Undigested food particles in your stool can be due to how quickly your body digests food and the types of foods you eat. While it’s usually not a big concern, ongoing digestion problems can lead to conditions like irritable bowel syndrome, celiac disease, or pancreatic issues.
To tell if it’s undigested food or blood in your stool, follow this simple rule:
- If it’s solid, it’s probably food.
- If it’s liquid, it could be blood.
Bloody stools may indicate serious conditions like Hemorrhoids. Doctors may perform tests like colonoscopies or blood tests to determine the cause.
Your stool’s appearance can change from day to day because your meals differ. So, finding bits of undigested food in your stool from time to time isn’t usually a cause for worry. However, it’s wise to keep an eye on what you pass, just in case something that seems like undigested food turns out to be more than that.
What are the most common causes of unprocessed food pieces in your stool?
Foods from plants, like veggies and grains, contain complex carbs that can be tough for your body to fully digest. This can leave bits of food in your stool, as if they skipped the digestion process.
Normally, it takes 24 to 72 hours for food to travel through your digestive system. But some folks have a speedier motility rate, causing food to pass too quickly. This rush can result in undigested food in your stool.
Digestion begins in your mouth when you chew your food. Incomplete chewing means bigger food bits, making it harder for your stomach and intestines to do their job.
Fiber is great for your health, but it can bulk up your stool. For example, the skins of veggies like bell peppers and tomatoes may end up in your stool. This is totally normal and nothing to worry about.
What does it means to have bloody stools?
Before jumping to conclusions, it’s important to confirm if the red particles in your stool are genuinely blood. Sometimes, red bits can come from foods like beets, tomatoes, or cranberries. Similarly, blackish stools can result from undigested foods like black licorice, dark leafy vegetables, or blueberries. Once you’re certain it’s blood in your stool, there are a few potential reasons for it:
- Rectum and Colon Issues: Cancers or polyps can develop along the inner lining of your colon or rectum. Polyps may or may not turn into cancer, but it’s crucial to seek medical attention in such cases.
- Anal Fissures: You can recognize this condition because it’s painful when passing stool. It occurs due to ongoing constipation or diarrhea, causing tiny tears in the lining of your anus. Promptly treating constipation or diarrhea can help.
- Hemorrhoids: These happen when blood vessels near your anus swell, potentially leading to bleeding. Typically, it’s just a small amount of blood with your stool.
Is there any test to diagnosis for bloody stools?
If you see blood in your stool and you’re sure it’s not from food, contact your doctor without delay. Your doctor may suggest various tests to find out what’s causing the bleeding:
- Colonoscopies: A camera is inserted through your anus to check your colon.

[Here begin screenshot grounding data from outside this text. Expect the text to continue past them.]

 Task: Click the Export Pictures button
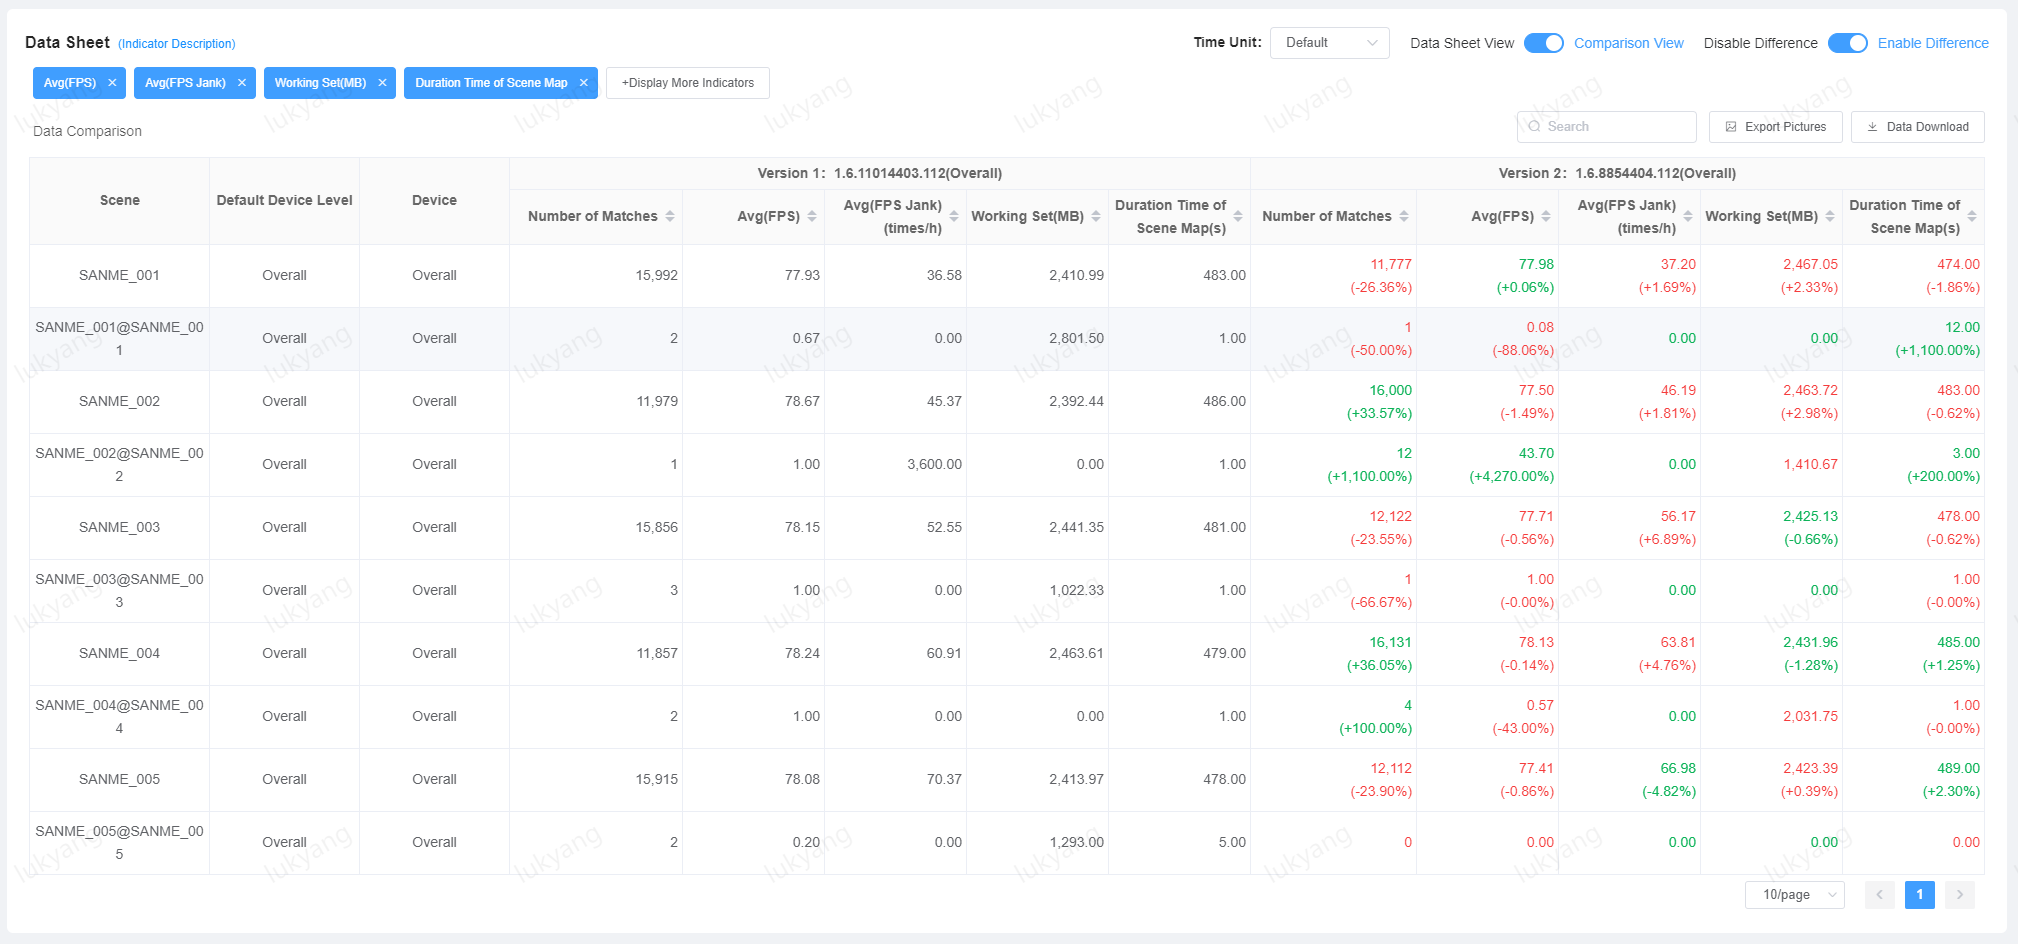1775,127
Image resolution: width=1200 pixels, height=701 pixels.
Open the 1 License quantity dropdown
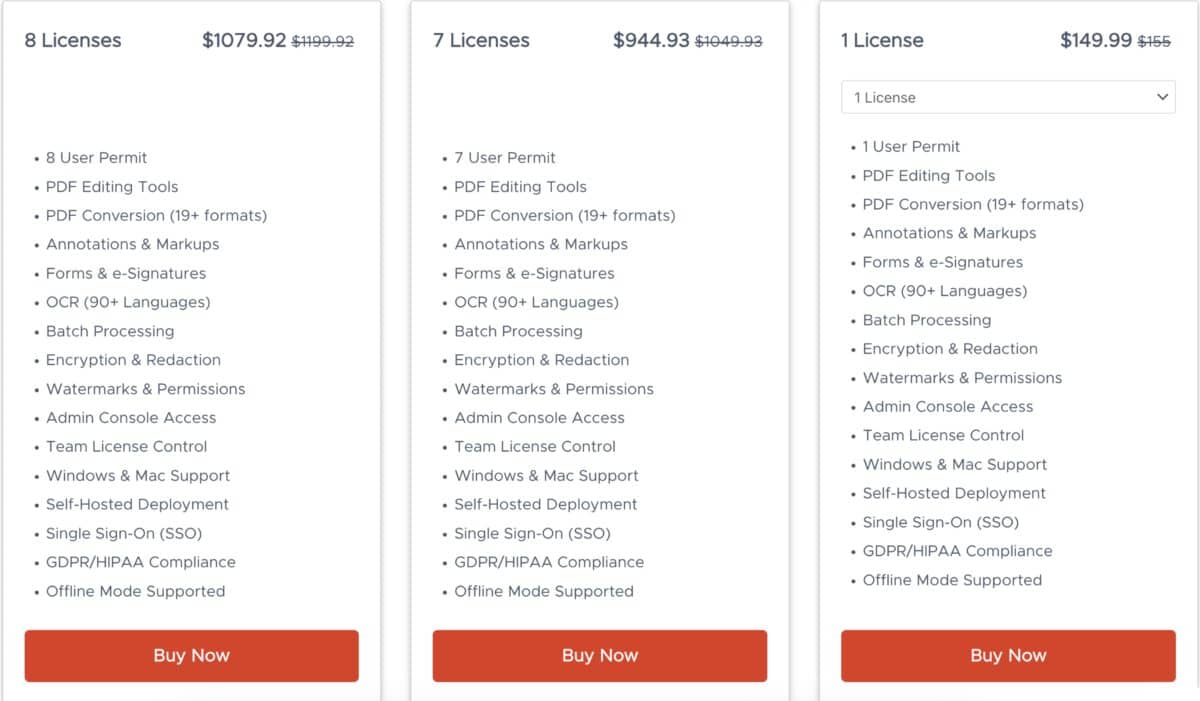(1007, 97)
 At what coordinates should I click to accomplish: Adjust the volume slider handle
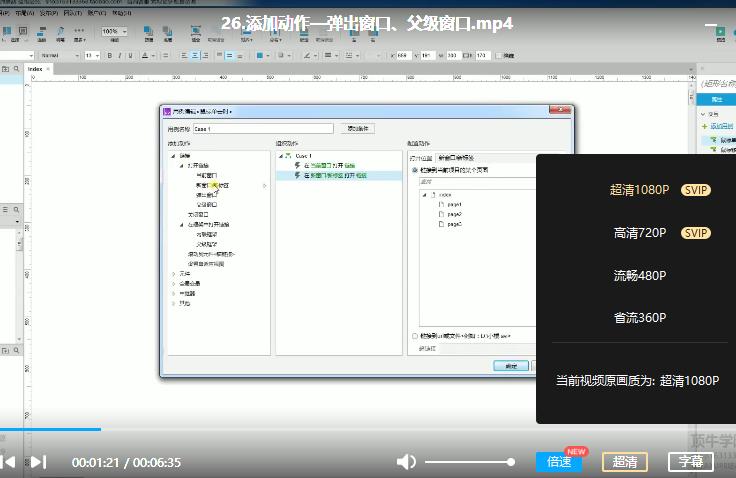(511, 462)
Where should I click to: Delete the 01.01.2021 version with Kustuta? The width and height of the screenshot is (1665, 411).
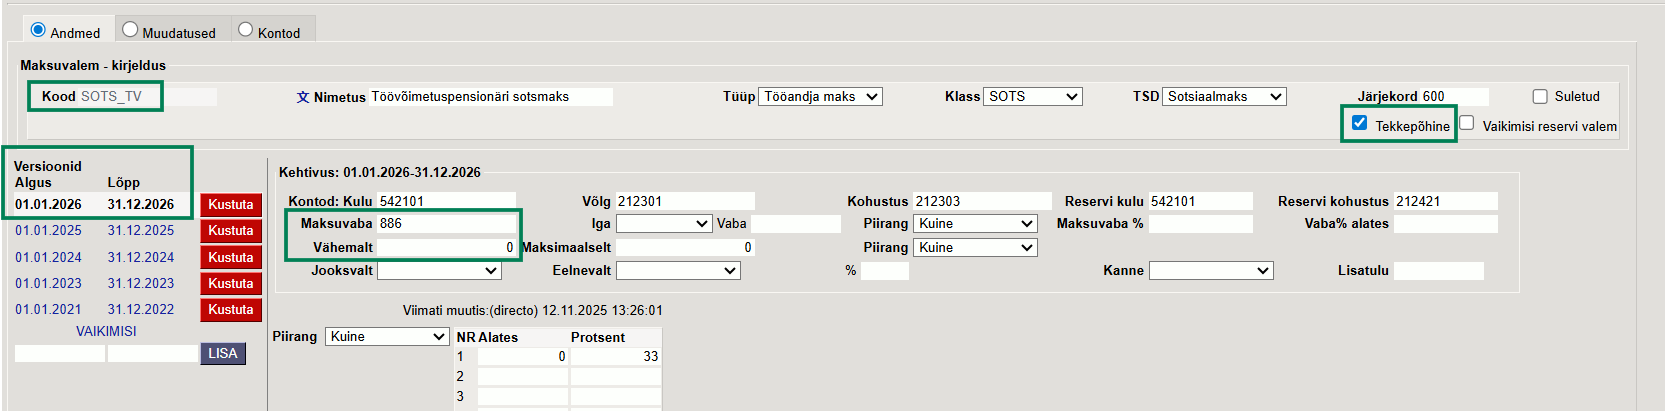231,310
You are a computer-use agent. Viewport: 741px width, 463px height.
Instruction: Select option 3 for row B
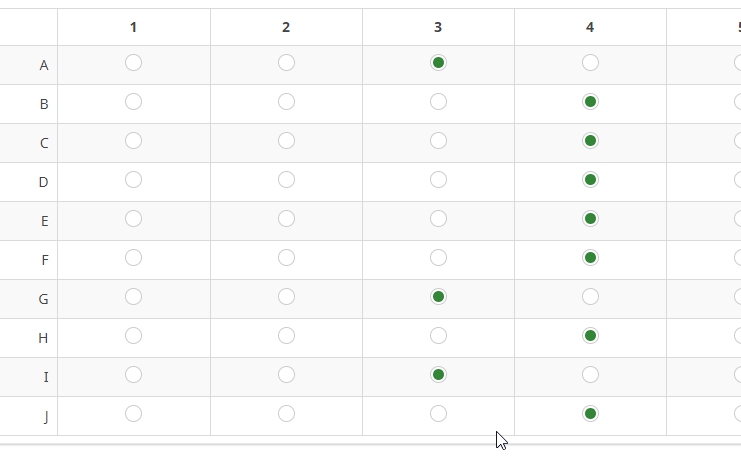438,102
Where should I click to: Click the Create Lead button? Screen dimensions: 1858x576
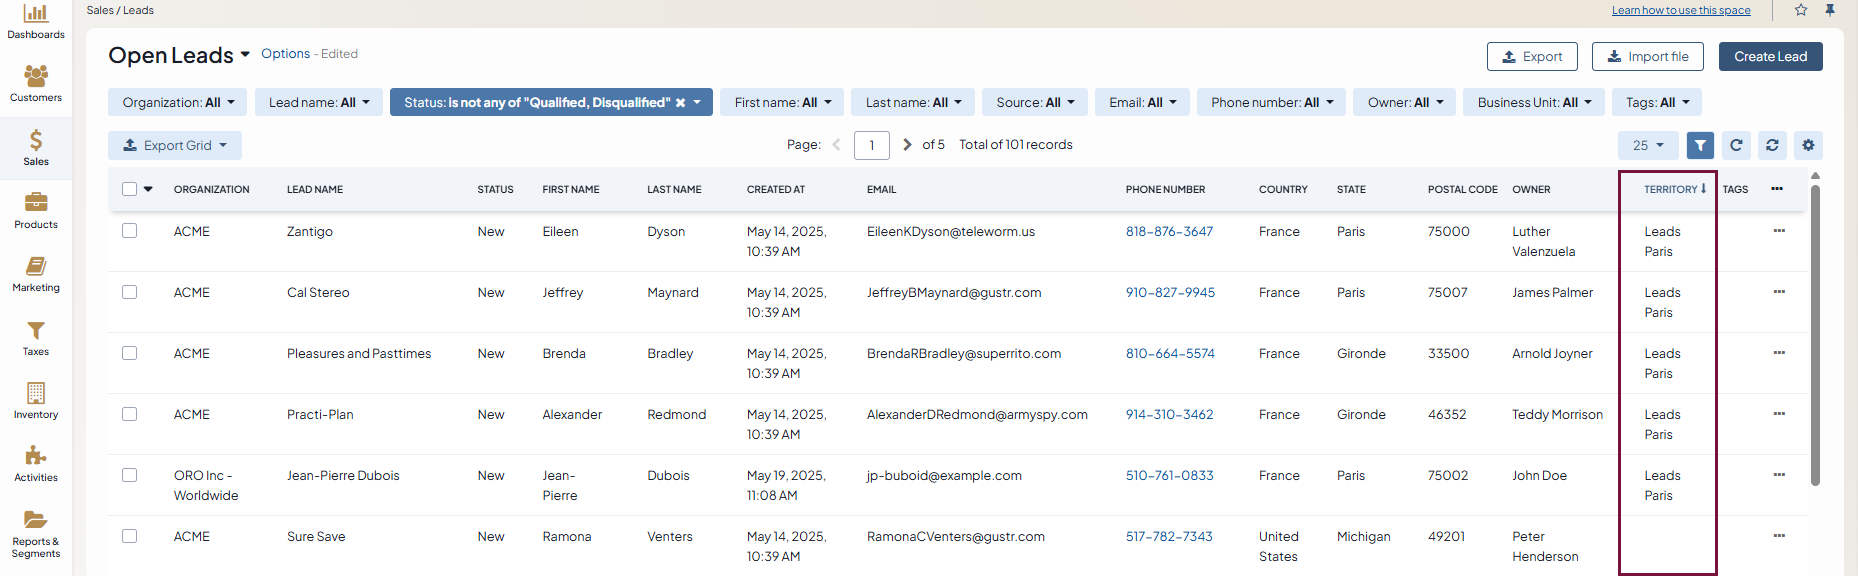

- Upper Endoscopy: Similar to colonoscopy but for your upper digestive tract.
- Stool Culture and Blood Tests: Standard methods to check for issues.
- Capsule Endoscopy: In rare cases, a capsule with a tiny camera inside can be swallowed to take images of your digestive tract. It’s a less physically uncomfortable option compared to other tests.
These screening methods are especially valuable for identifying colorectal cancer in patients. In fact, a Cochrane review involving over 300,000 patients across Denmark, the United Kingdom, the United States, and Sweden showed a 16% reduction in mortality for screened patients compared to those who were not screened.
If you spot tomato skin-like red bits in your stool, it’s likely just pieces of tomato skin. But if you suspect it could be blood, it’s wise to think about screenings done by doctors, such as colonoscopies.
Colonoscopies are the best way to detect underlying conditions, especially colorectal cancer, according to the US National Library of Medicine, Despite being a bit invasive, time-consuming, and requiring thorough bowel preparation.
In short, if you see tomato-like bits in your stool, it’s probably just tomato skin. But if you’re worried it might be blood, consider colonoscopies, which are very effective at finding serious issues like colorectal cancer.